> **PASSAGE SHOWN**
Money Advice Service’s Online Money Manager is an interactive tool that offers personalised advice, on making the most of your money while you’re on Universal Credit. It offers help and advice on a range of money topics, including opening a bank account, keeping on top of bills and dealing with debt.

Universal Credit is built to mirror the world of work to make the transition much easier for claimants and so there is always an incentive to work. New claimants receive monthly benefit payments, just like a pay cheque, and some may need extra help to manage this change.

Employment Minister Damian Hinds said:

Universal Credit gives people back control of their own lives and finances, and makes the transition into work much smoother. We know that this can be a big change. Our work coaches offer budgeting support to all new claimants and this new tool will help more people get all the skills they need to manage their money.

Caroline Rookes, Chief Executive for the Money Advice Service, said:

The Online Money Manager is an essential tool that will help people to plan and budget for this new way of receiving their money and paying their bills. They will be able to find personalised information about bank accounts, help with setting up direct payments to landlords, budgeting and saving money on regular bills, as well as where to go for additional support if they are struggling with financial commitments.

We are pleased to be working closely with the Department for Work and Pensions to bring this tool to the people who can benefit the most.

Online Money Manager

The online service includes:

  • step by step questions that signpost users to financial guidance and support relevant to their personal circumstances
  • hints and tips for managing money and paying bills from a monthly payment.
  • signposting to further support, such as advance payments and free debt advice

Universal Credit is a single monthly payment which replaces 6 benefits. It is simpler for claimants, and adjusts automatically when someone moves into work. It is designed to mirror the world of work and the monthly payments reflect the way many people’s wages are paid. Money for housing costs also goes to the claimant, rather than direct to a landlord, giving people control over their own finances.

Jobcentre Plus work coaches:

  • give people the support they need to prepare for, move into and stay in work – including help with job searching and signposting to relevant training and interview advice
  • can provide budgeting advice for those that need it

Budgeting tips from the Money Advice Service

List all your income and outgoings

Keep track of how much money you have coming in and how much you need to spend on essentials. You can use the Online Money Manager to help.

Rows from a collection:

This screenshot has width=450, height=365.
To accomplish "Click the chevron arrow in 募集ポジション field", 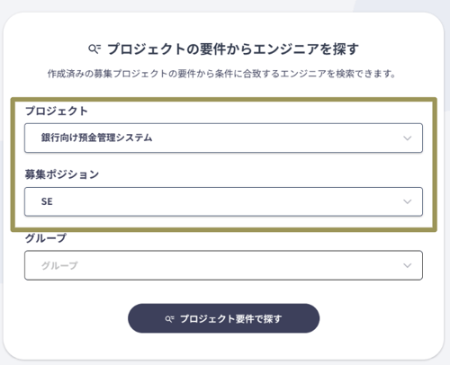I will (x=407, y=201).
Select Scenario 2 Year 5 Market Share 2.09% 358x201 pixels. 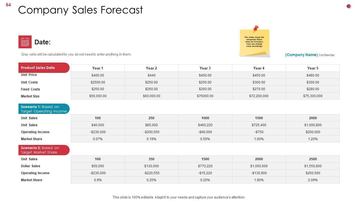click(x=313, y=180)
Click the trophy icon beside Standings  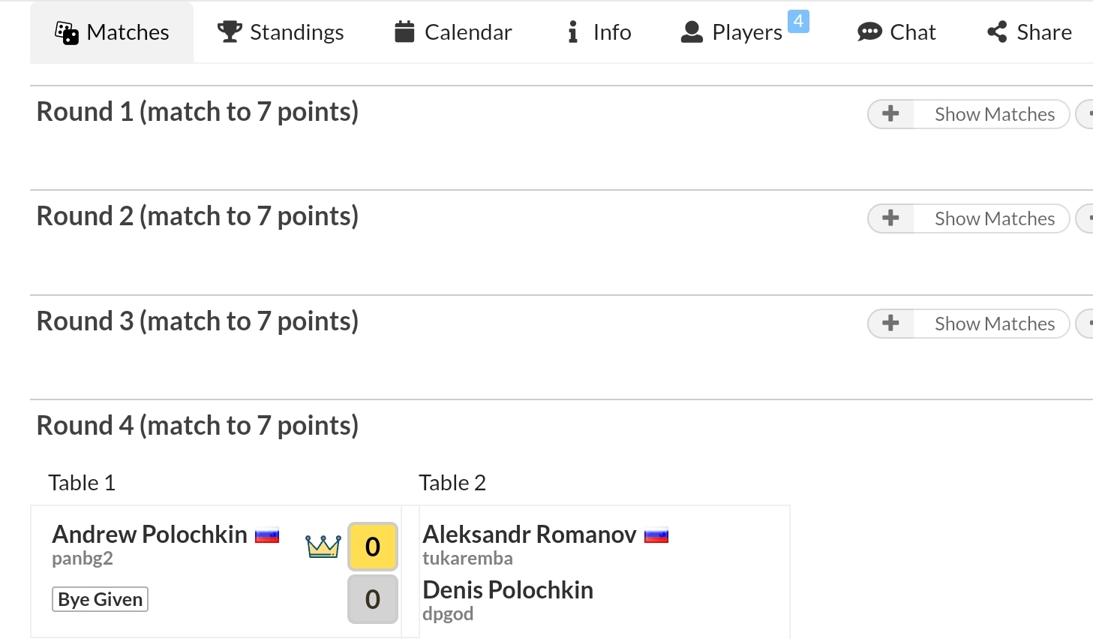(x=230, y=32)
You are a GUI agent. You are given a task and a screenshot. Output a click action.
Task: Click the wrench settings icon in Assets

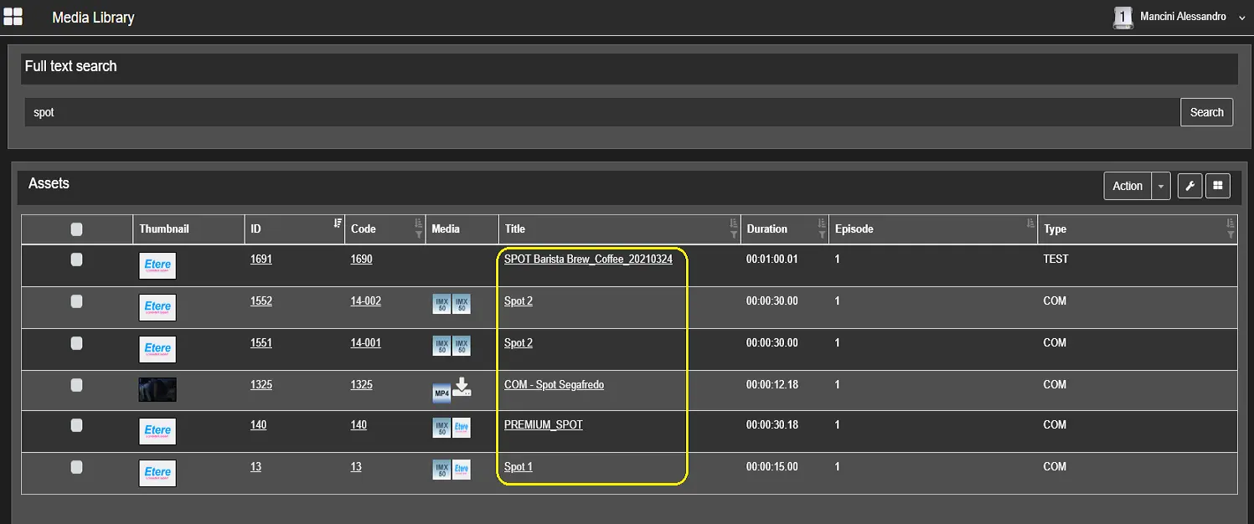(x=1189, y=186)
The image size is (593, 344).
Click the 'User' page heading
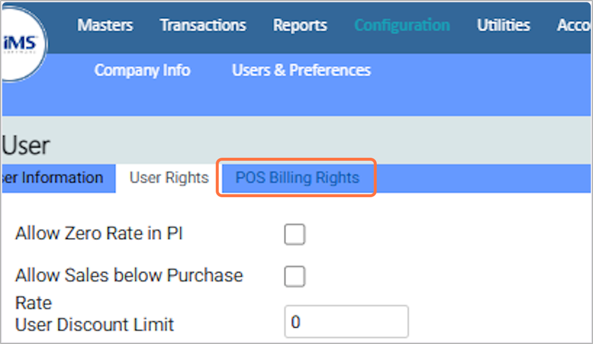click(26, 146)
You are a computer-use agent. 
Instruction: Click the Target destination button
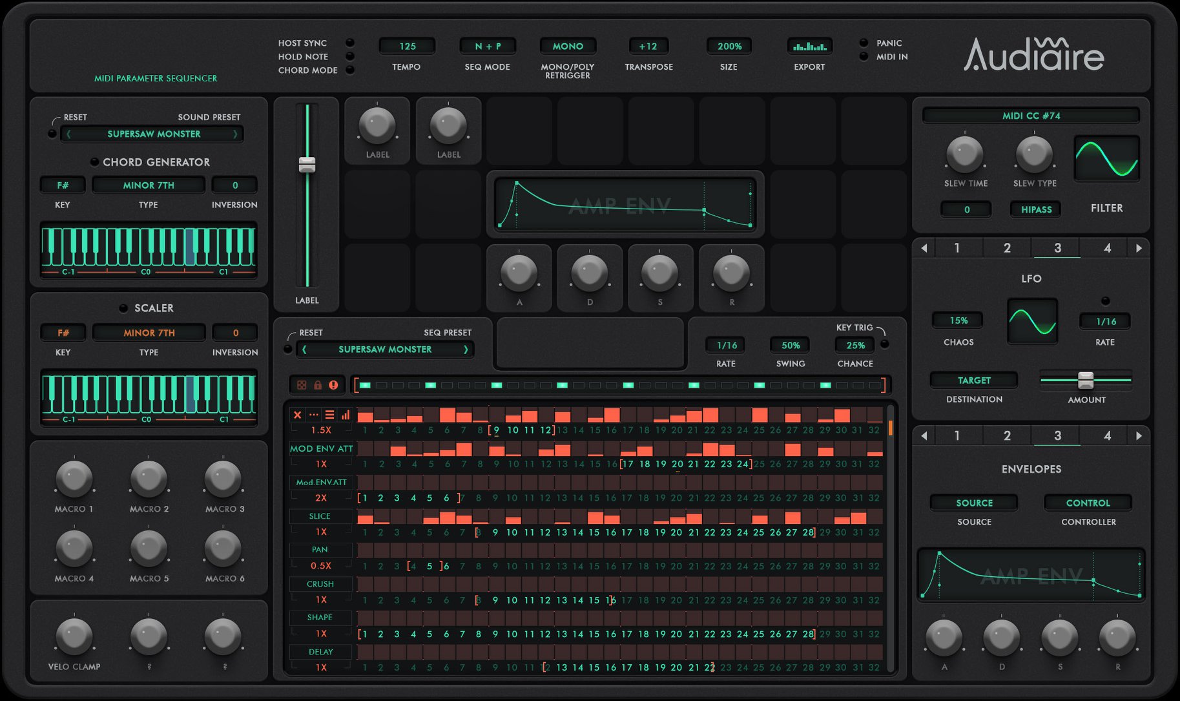974,381
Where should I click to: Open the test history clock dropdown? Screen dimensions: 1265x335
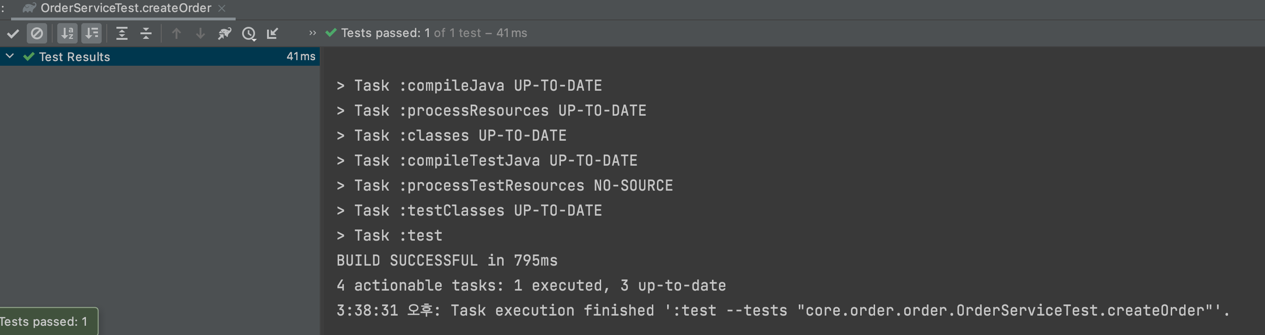[x=249, y=33]
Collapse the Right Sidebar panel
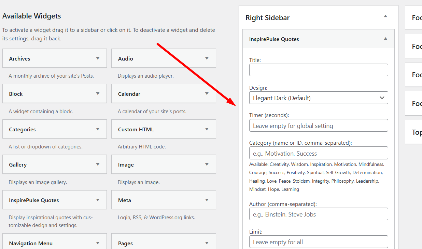This screenshot has height=249, width=422. tap(385, 16)
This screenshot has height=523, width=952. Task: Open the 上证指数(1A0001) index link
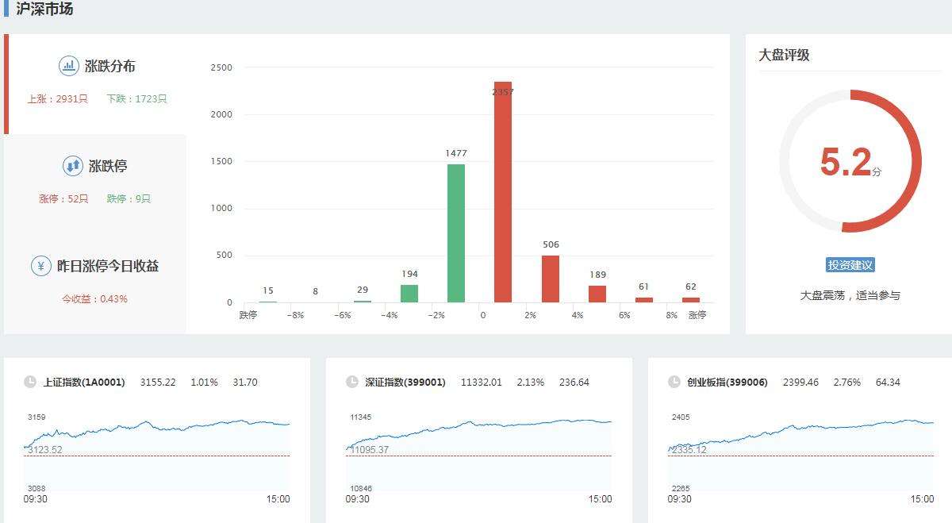pos(84,383)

> **TASK DIRECTIONS**
Continue the press release about the Online Money Manager from the point where it stops. These rows have no connection to the press release about the Online Money Manager.

> **REPLY**
Divide your spending into essential and non-essential items

Take a look at your spending and create 2 lists: one for things you really need, and another for things you could live without.

Sort out your rent or mortgage payments

Make sure you keep your rent or mortgage money separate from your everyday spending money. Think about setting up a direct debit or standing order to pay your landlord or lender directly each month after you get your first Universal Credit payment.

Think about how you’ll manage a monthly payment

Universal Credit is paid monthly so if you’re used to working out your spending weekly or fortnightly, you’ll need to start managing your money across the whole month.

Work out how you’ll cover your essential outgoings

These include rent or mortgage, Council Tax, utility bills, and repayments on loans, credit cards or store cards. If there’s a risk you’ll fall behind with payments, don’t bury your head in the sand. Lenders, councils and landlords can work with you to manage repayments if you tell them as soon as there’s a problem.

Get better deals on regular bills

With essential bills, like your gas, electricity or phone, you could save up to £200 a year if you switch to a better deal. Even making a single call to your current provider to ask about cheaper tariffs could make you better off.

Check for insurance policies and make a claim

If you’ve taken out any income or payment protection policies you might find the insurance company will cover loan repayments if you’re not working. Check your policy paperwork if you’re not sure.

Think before you borrow

If you’re tempted to borrow, think carefully about how you will keep up with repayments. Stay away from high-cost borrowing like payday or doorstep lenders. If you must borrow, credit unions can offer cheaper loans and will work with you to set affordable repayments.

Prioritise debts – and get help if you’re struggling

Your rent or mortgage, Council Tax and gas or electricity bills are priority bills. If you’re struggling to pay them, get free, confidential debt advice as soon as you can. A debt adviser can help you manage your debts even if you think you have no spare money to deal with them. The Debt Advice Locator Tool will help you find free advice in your area.

About the Money Advice Service

The Money Advice Service is an independent organisation. It gives free, unbiased money guidance online at moneyadviceservice.org.uk or via free phone on 0800 138 7777. Debt advice is also provided through a variety of partners across the UK.

The service was set up by the government and is paid for by a statutory levy on the financial services industry, raised through the Financial Conduct Authority. Its statutory objectives are to enhance the understanding and knowledge of members of the public about financial matters (including the UK financial system) and to enhance the ability of members of the public to manage their own financial affairs.

For more information about the Online Money Manager for Universal Credit claimants contact pressoffice@moneyadviceservice.org.uk or call 0207 943 0593.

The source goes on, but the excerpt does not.